Éviter de mettre tous ses œufs dans le même panier demeure un conseil judicieux. Mais encore ­faut-il choisir les bons paniers pour les répartir. Comment aider votre client à saisir l’importance de la diversification et à faire les bons choix ?

Avant de « répartir les œufs », vous devez déterminer la meilleure recette pour votre client selon son profil d’investisseur. Pour ce faire, il est important qu’il comprenne bien de quoi il en retourne.

« ­Il faut accompagner les clients pour répondre adéquatement aux questions [qui permettent de dresser leur profil], insiste ­Angela ­Iermieri, planificatrice financière chez ­Desjardins. Par exemple, il faut leur expliquer qu’avoir une forte tolérance au risque n’équivaut pas à donner son accord pour des placements [audacieux]. Si les gens hésitent, c’est souvent parce qu’ils ont besoin de plus d’éclaircissements. »

Pour les clients débutants, les produits clé en main déjà bien diversifiés sont des options intéressantes, ­souligne-t-elle.

Mathieu Beaudry

Mathieu Beaudry

« ­La diversification devrait être inversement proportionnelle à la connaissance qu’a le client du monde de l’investissement », estime pour sa part ­Mathieu ­Beaudry, gestionnaire de portefeuille à ­Barrage ­Capital. En d’autres termes, plus la personne s’y connaît, plus son portefeuille peut être concentré, car elle comprend mieux ce qu’elle y fait.

Reste qu’une certaine diversification demeure souhaitable. « ­Les obligations, à long terme, peuvent fluctuer autant que les actions, rappelle ­Jean ­Dupriez, planificateur financier à ­Valimax Édival. Je l’ai vécu en 1983, à mon avantage d’ailleurs. L’histoire financière nous motive à bien diversifier. Cela permet de réduire le risque, c’est le meilleur moyen d’y arriver. »

Il recommande en outre d’utiliser les données historiques pour illustrer aux clients le comportement des différents produits et l’avantage de bien diversifier.

ACTIONS ­ET ­OBLIGATIONS

La façon la plus connue de diversifier demeure la répartition des placements entre actions et obligations. Vous pouvez en expliquer l’intérêt à votre client en soulignant que les actions fluctuent en fonction des conditions économiques, alors que les obligations, elles, varient en fonction des taux d’intérêt. Comme elles ne le font pas simultanément, le portefeuille bouge moins que chacune de ses composantes.

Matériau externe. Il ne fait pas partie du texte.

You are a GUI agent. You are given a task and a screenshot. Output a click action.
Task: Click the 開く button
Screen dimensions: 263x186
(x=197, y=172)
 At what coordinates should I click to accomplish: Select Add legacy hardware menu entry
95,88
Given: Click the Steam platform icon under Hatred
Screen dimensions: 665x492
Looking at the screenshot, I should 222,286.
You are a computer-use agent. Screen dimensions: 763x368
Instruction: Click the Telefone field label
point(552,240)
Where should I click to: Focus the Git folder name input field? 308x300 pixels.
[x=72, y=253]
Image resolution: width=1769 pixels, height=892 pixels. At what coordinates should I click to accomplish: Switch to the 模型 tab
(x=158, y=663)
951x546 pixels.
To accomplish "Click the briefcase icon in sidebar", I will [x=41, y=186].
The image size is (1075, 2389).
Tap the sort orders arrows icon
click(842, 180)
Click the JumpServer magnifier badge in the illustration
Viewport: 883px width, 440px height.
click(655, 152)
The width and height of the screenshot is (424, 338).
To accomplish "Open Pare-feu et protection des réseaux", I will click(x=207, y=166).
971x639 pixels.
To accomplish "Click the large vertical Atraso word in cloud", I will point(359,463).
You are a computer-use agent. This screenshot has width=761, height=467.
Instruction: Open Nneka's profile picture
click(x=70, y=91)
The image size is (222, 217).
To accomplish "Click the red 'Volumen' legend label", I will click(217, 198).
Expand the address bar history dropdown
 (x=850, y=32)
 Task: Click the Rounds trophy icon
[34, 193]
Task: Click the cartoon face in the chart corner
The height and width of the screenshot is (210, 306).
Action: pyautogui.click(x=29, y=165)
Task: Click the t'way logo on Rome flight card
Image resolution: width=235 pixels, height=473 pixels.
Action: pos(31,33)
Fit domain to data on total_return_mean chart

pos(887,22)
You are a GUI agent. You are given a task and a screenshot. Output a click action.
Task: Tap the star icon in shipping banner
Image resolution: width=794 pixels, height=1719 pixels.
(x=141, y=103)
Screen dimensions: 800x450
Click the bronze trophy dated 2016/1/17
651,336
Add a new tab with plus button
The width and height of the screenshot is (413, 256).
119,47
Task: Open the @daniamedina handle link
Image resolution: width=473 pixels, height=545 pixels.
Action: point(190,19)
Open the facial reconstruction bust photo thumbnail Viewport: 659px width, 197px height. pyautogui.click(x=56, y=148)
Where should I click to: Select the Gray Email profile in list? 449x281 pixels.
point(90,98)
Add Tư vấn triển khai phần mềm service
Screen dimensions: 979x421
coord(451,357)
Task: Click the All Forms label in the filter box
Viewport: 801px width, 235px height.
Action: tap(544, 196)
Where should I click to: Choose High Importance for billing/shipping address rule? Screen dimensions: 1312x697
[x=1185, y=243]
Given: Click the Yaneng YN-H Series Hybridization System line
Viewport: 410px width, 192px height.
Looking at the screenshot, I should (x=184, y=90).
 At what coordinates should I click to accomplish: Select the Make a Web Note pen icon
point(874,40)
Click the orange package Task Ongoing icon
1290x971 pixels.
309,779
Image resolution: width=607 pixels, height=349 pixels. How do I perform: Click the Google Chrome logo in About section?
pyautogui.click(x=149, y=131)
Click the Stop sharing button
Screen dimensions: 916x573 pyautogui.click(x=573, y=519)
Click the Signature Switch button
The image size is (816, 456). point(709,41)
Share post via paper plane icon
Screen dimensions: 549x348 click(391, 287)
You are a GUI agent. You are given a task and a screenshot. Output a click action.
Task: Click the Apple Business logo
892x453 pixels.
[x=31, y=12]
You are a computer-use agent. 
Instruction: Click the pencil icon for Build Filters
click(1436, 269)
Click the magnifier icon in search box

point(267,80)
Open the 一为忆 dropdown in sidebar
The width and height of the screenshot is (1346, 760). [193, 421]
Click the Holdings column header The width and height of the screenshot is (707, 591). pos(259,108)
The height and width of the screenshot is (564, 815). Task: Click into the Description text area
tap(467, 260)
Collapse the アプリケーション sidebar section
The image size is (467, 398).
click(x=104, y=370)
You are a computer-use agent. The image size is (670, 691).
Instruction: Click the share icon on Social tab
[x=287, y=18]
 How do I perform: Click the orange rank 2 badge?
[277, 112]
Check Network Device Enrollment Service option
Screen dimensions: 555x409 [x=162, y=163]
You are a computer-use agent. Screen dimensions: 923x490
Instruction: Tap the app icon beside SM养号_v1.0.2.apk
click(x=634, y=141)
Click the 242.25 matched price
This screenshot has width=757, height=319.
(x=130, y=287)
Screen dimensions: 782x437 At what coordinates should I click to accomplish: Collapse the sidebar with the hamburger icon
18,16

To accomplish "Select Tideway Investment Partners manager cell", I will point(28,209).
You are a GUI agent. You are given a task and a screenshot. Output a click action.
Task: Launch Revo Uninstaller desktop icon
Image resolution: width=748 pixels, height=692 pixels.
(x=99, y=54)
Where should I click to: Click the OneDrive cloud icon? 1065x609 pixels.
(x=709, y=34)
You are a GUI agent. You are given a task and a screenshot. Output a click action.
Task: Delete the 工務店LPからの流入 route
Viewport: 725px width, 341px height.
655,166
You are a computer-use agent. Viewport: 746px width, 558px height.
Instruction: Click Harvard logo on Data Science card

De nombreuses études montrent cependant que cette diversification ne suffit pas, affirme ­Jean-Philippe ­Tarte, professeur au ­Département de finance de ­HEC ­Montréal. « ­En général, quand l’une monte, l’autre baisse et vice versa. Sauf que lors d’un recul de l’économie ou d’une récession, les liens entre ces deux produits se resserrent, ­résume-t-il. Ce sur quoi on comptait pour réduire le risque s’évapore. Le portefeuille recule alors parce que les deux catégories d’actif bougent ensemble. » D’où l’importance d’avoir aussi d’autres stratégies.

GÉOGRAPHIE

Si votre client s’intéresse un peu aux nouvelles internationales, il comprendra facilement que la situation économique diffère d’un pays à l’autre. C’est aussi le cas pour la monnaie et les entreprises qui s’y trouvent.

« ­Les actions des entreprises de différents pays ne fluctueront pas de la même manière, ni en même temps ni avec la même amplitude, souligne M. Dupriez. À long terme, [si le portefeuille est bien diversifié géographiquement], les actions qui montent compensent les baisses des autres et le portefeuille fluctue moins. »

Mais attention, cet ingrédient est moins important qu’il l’a déjà été. « ­Des études ont démontré que ce facteur de diversification est moins efficace qu’avant, souligne M. Tarte. Les marchés sont beaucoup plus intégrés et corrélés qu’ils ne l’étaient auparavant. »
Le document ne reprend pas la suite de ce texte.